**Source document:**
********************
This is a grievous distortion of the system the our forefathers envisioned.  Such influence by special interests was abhorrent to Alexander Hamilton who viewed an independent judicial branch as essential to  the protection of the rights of individuals from the “ill humors of designing men” and the minority party from the oppression of easily influenced popular sentiment.  Lack of an independent judiciary would threaten the constitution and imperil our form of government Hamilton wrote in Federalist Paper No. 77.

Judges are supposed to different than congressional representatives in that our system of government depends on an independent judicial branch, free — to the extent possible — from the influence of lobbyists, special interests and generally the sway of money. That was the founding father’s purpose in making federal judges appointees for life. In Washington a State Supreme Court judge serves a 6 year term, a tenure short enough for the judge’s decisions to be influenced by concern for re-election.

Apparently I am not the only person who sees this as a threat to the notion that our government, through its check and balances between the three branches, was intended to be fundamentally fair. Washington State representatives Rodne, Sullivan, Sommers and Appleton have sponsored a bill to address this corruption of our system of government: HB 2150.


Judicial Appointments and Retention Elections

January 21, 2008

I had a startling experience when I argued to the Washington State Supreme Court a few years back. I represented three couples who lost their homes in a landslide following heavy rain. Their homes had been built in Seattle on fill without any landslide protection. This loss would have been prevented with standard engineering features. They, however, were barred from suing because of Washington’s statute of repose which says you can’t sue anybody in the construction industry 6 years after they leave the job. The landslide happened 6 years and 3 months after the occupancy permit was granted by the City and only a few months after the last of the three units had sold.
********************
**Material provided:**

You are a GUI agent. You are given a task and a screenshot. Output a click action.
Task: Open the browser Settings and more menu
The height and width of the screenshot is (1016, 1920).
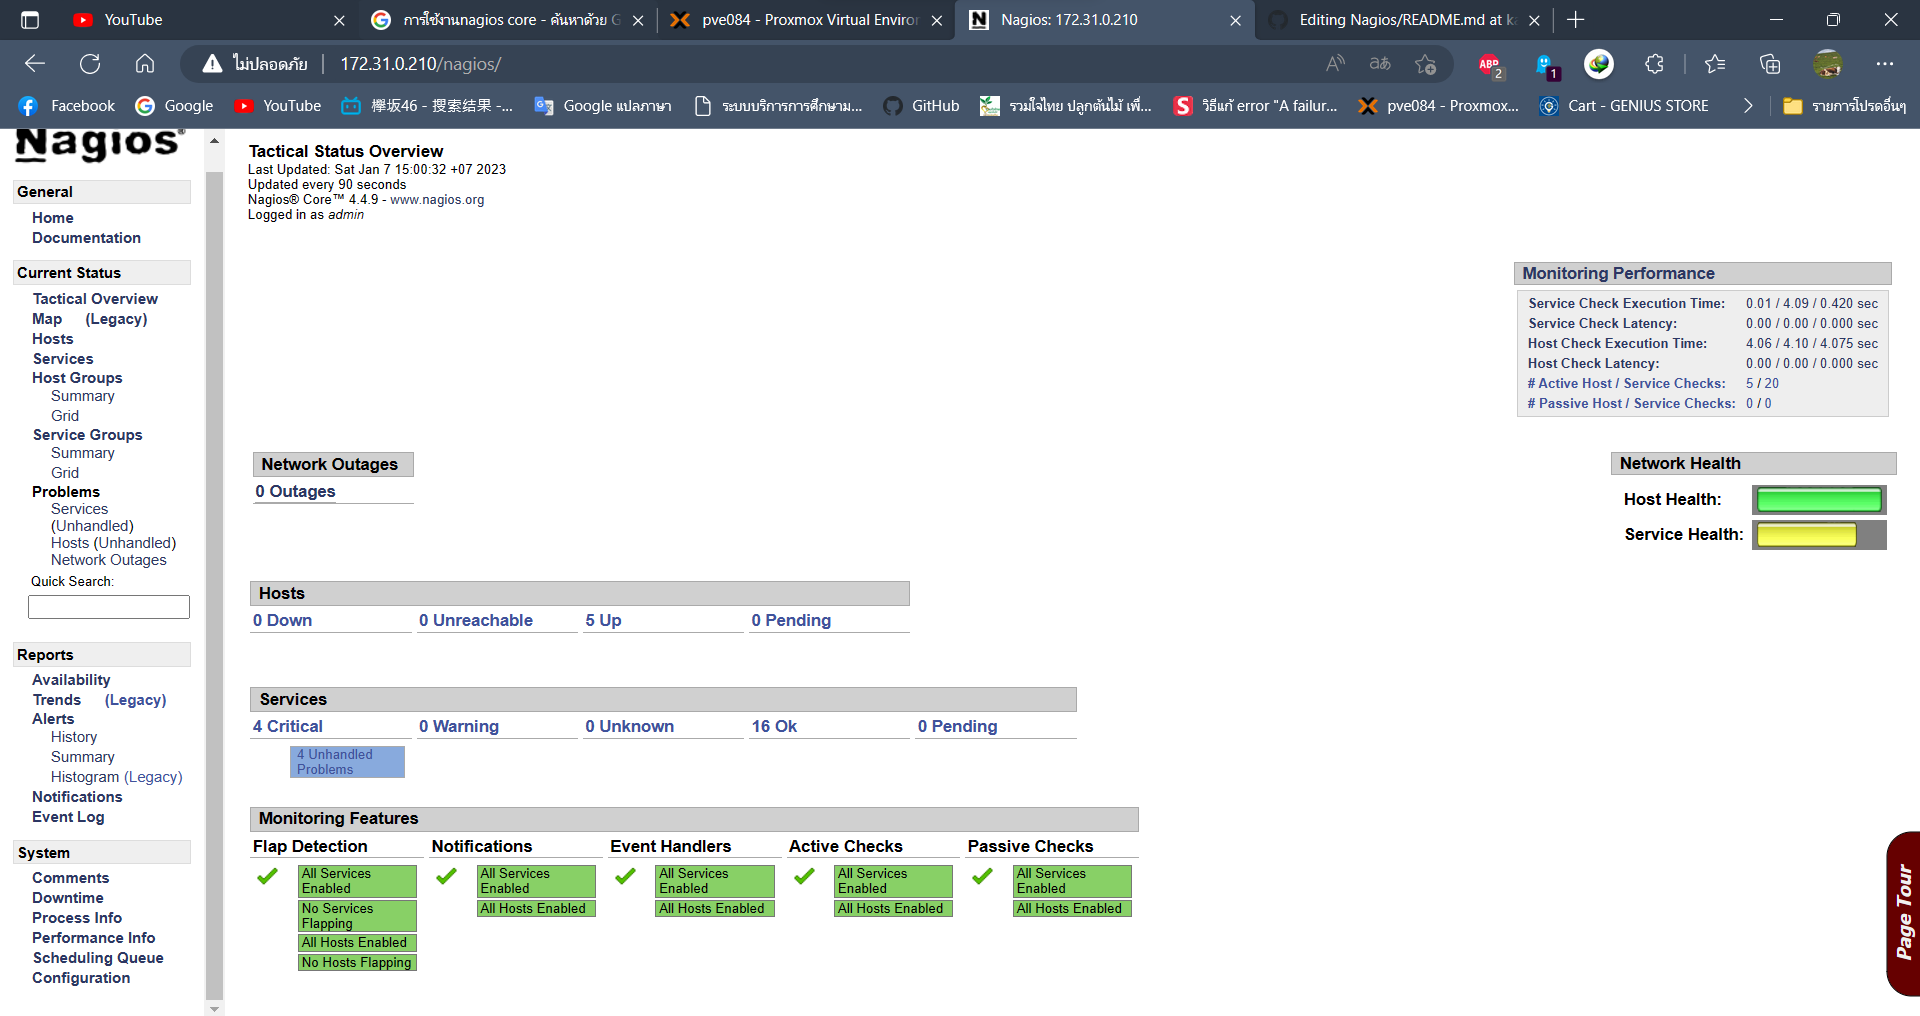1886,63
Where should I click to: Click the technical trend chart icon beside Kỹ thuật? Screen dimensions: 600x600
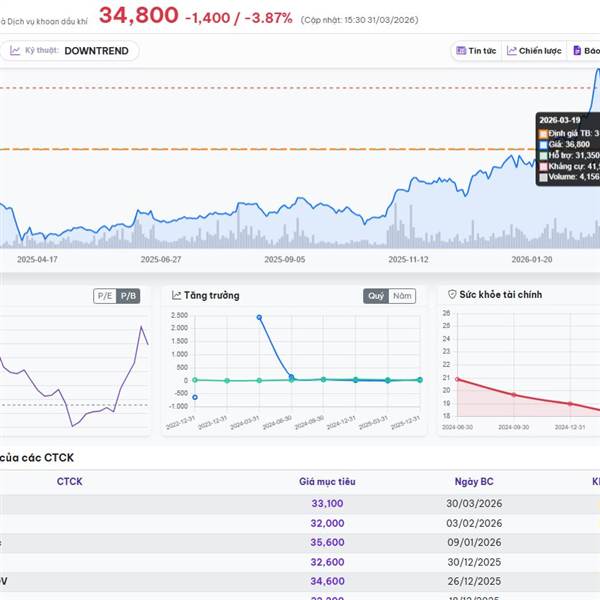point(16,51)
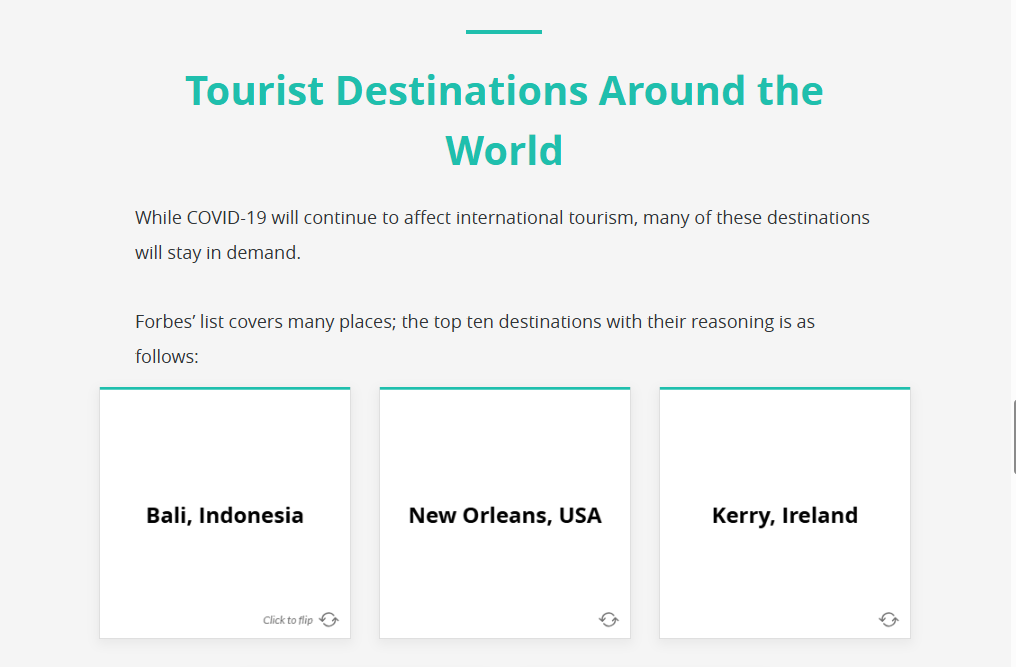This screenshot has width=1016, height=667.
Task: Open the Kerry, Ireland card by its title
Action: pyautogui.click(x=785, y=516)
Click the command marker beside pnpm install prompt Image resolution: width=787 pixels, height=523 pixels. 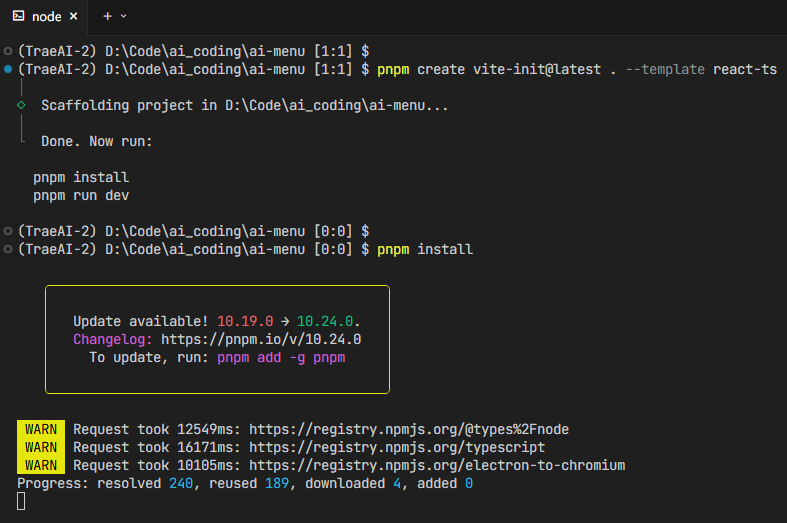tap(8, 249)
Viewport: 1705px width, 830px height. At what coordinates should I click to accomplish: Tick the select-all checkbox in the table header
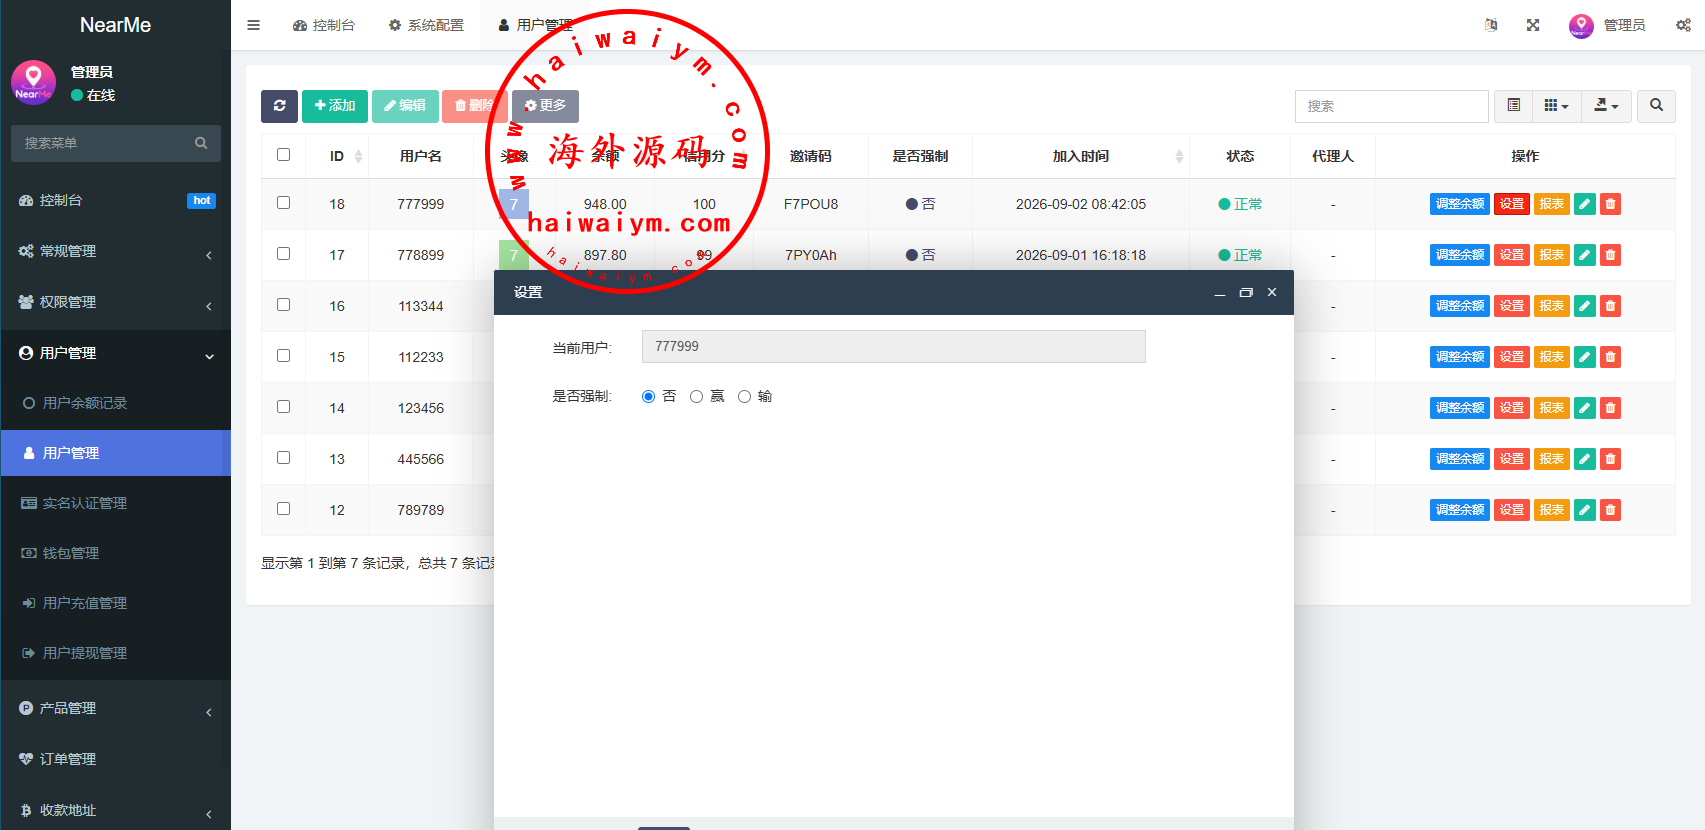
********************
**What you will do:**
Render this sentence from the commentary on judicial independence into Spanish: "I represented three couples who lost their homes in a landslide following heavy rain." Answer using only the commentary on judicial independence and nothing beyond it.

**Finished answer:**
Representé a tres parejas que perdieron sus casas en un deslizamiento de tierra tras unas fuertes lluvias.